That's what is considered an outrageous profit? I don't think so. If you want to pay lower prices at the pump, demand: lower taxes; increased exploration; and begin drilling in ANWR and off the coasts, dammit!

It's time -- again -- for me to dust off my "gas is expensive 'cause we won't increase production" post.

Gasoline prices paid at the pump have been on a steady decline since the 1920s, with the obvious exception of the 1970s, when we faced an OPEC embargo and gasoline lines. In 1920 the real price of gas (excluding taxes) was twice as high as today. Electricity prices were about three-times higher 75 years ago.

According to the U.S. Energy Information Administration, the all-time highest price for gas was in March 1981, when prices at the pump shot up to the equivalent of $3, in the aftermath of the Iranian Revolution and the outbreak of the Iraq-Iran War.

Okay, we've surpassed that record price, but mainly because demand has increased while production has not kept pace, something I discussed below.

Further, as with all manufacturing processes, there are costs associated with making a product.

The reality is that demand for gasoline had increased over the years, even with the increase in average mileage of passenger vehicles, mainly due to an increase in the number of cars on the roads -- a function of the increase in population.

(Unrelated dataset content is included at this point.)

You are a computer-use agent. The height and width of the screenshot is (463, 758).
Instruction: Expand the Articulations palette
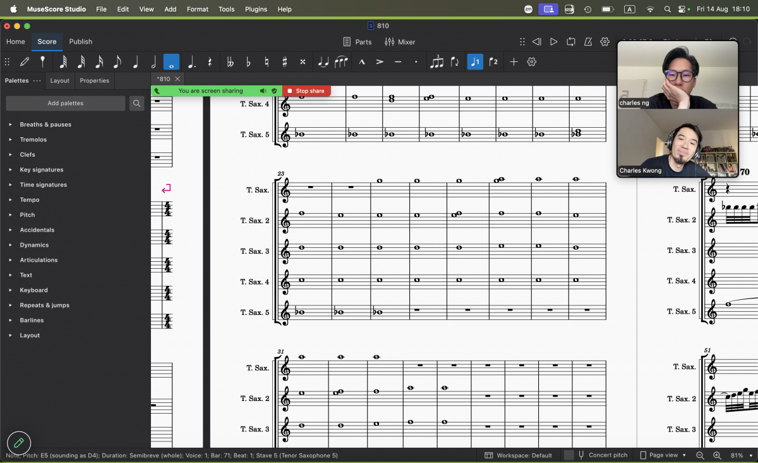[x=39, y=260]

So, more drivers, requiring more gas.

Demand goes up, so manufacturers increase production to meet demand, right?

Except that due to a combination of EPA regs and NIMBY-assed kvetchers, the number of new refineries built in the U.S. in the last 20 years is. . . .

Wait for it. . . .

Zero.

We have done everything we can to ensure that demand outpaces supply.

And while we're talking supply, we're sitting on top of HUGE oil reserves that Congress refuses to tap.

And to make it even more expensive to make gasoline, we have a patchwork of environmental regulations, requiring different formulas of gas from state to state.

So, the bottom line is that the price of gas is NOT unreasonable, when adjusted for inflation, and we need to build more refineries and drill more oil.

Or, reduce the number of cars on the street (and hence the number of drivers) by building more rapid transit (too expensive to build, and Americans don't want to ride the bus), or by limiting the number of people driving, by enforcing mandatory family size limits, ala China (yeah, that'll happen), or by cutting off immigration (yeah, that'll happen, too!).

Folks, to borrow a phrase from the late, great, Robert Heinlein, TANSTAAFL!

There Ain't No Such Thing As A Free Lunch.